**Trecho do documento**
****

T+M: Como se deu a travessia de cantora para compositora? O que te inspira?
LS: Na verdade as coisas aconteceram meio que juntas. Quando comecei a cantar, eu já tinha algumas composições, mas não levava muito a sério esse lado. Mas resolvi incluir músicas minhas no repertório que eu apresentava nos bares: foi então que eu percebi a boa receptividade do público e isso reforçou, naquele momento inicial, o meu lado compositora. Hoje em dia, componho mesmo sabendo que nunca vou gravar ou mostrar para o público essas canções. É um prazer pra mim. A inspiração é algo com o qual eu não posso contar sempre. [ela ri] Pra mim, a composição é muito mais transpiração do que inspiração. Eu trabalho algumas horas do dia para escrever, para criar uma melodia. Às vezes, isso acontece junto, letra e música. Outras vezes, não. Mas eu sempre aproveito histórias diárias que a vida me apresenta, livros que leio, algum tema que me interessa para definir sobre o que escrever.

****

**O que fazer**
Liste, com base na entrevista, tudo o que a entrevistada diz aproveitar para definir sobre o que escrever. Use somente a entrevista acima como fonte.

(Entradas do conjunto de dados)

****

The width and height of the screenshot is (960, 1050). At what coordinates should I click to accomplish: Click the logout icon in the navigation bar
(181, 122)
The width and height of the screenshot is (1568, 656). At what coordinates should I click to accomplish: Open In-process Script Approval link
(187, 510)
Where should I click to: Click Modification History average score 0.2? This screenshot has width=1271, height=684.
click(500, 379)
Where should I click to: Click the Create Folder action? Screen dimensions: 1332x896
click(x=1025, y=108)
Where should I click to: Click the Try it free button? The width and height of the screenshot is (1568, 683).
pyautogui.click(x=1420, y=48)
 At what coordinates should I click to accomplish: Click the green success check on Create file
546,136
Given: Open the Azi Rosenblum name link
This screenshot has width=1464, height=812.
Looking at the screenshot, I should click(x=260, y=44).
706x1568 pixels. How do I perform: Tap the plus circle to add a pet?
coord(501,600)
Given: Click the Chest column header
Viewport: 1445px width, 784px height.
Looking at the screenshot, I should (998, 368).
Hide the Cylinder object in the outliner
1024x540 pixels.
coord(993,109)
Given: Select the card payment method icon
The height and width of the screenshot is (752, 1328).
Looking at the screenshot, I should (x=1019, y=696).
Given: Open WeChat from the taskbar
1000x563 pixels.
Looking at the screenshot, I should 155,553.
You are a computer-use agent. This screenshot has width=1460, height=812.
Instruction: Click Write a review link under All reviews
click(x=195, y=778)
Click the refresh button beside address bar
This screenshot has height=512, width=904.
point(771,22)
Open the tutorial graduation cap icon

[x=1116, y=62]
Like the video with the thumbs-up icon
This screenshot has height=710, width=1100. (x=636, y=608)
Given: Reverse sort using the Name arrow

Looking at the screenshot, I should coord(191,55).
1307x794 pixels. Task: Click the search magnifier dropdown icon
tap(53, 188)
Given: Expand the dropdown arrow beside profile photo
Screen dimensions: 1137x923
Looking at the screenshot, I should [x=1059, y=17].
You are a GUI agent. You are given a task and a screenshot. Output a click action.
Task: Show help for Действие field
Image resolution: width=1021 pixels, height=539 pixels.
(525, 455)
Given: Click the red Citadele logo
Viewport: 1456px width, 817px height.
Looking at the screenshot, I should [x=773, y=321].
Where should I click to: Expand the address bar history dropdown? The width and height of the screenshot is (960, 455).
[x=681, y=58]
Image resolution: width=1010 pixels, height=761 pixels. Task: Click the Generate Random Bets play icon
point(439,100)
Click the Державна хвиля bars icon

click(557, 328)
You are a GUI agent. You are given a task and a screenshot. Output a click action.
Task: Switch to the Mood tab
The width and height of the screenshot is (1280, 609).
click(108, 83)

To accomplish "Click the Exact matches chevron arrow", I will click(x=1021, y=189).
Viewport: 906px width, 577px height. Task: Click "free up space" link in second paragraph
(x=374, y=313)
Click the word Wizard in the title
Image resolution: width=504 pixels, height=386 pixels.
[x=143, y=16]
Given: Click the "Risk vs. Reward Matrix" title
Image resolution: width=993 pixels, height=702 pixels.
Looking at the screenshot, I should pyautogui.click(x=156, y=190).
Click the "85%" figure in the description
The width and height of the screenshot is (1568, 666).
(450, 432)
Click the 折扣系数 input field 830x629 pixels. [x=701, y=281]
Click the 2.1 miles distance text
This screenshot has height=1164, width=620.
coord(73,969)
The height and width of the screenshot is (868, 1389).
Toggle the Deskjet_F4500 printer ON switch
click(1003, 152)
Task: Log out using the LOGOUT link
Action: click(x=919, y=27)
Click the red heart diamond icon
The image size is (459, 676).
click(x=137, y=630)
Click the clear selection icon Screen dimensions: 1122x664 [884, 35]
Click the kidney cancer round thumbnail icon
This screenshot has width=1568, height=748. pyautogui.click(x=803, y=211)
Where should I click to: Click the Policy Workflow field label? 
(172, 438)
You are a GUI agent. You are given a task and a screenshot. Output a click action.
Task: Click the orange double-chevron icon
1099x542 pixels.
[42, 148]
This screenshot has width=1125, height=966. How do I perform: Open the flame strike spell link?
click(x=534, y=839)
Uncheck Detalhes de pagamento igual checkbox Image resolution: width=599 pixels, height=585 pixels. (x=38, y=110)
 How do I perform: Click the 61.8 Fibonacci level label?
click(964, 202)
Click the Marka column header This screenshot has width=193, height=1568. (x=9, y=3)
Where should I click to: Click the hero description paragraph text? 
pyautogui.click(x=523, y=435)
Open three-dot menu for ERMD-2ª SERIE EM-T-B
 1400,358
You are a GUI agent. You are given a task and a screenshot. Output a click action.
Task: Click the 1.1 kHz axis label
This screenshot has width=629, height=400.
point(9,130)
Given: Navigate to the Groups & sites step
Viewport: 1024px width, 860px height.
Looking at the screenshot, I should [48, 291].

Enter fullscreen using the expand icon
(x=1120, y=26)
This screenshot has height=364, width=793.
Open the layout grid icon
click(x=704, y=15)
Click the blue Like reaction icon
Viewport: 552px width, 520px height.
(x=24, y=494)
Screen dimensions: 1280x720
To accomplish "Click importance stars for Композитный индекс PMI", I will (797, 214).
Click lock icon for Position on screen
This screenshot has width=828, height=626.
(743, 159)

****

**Exercício resolvido**
- histórias diárias que a vida lhe apresenta
- livros que lê
- algum tema que lhe interessa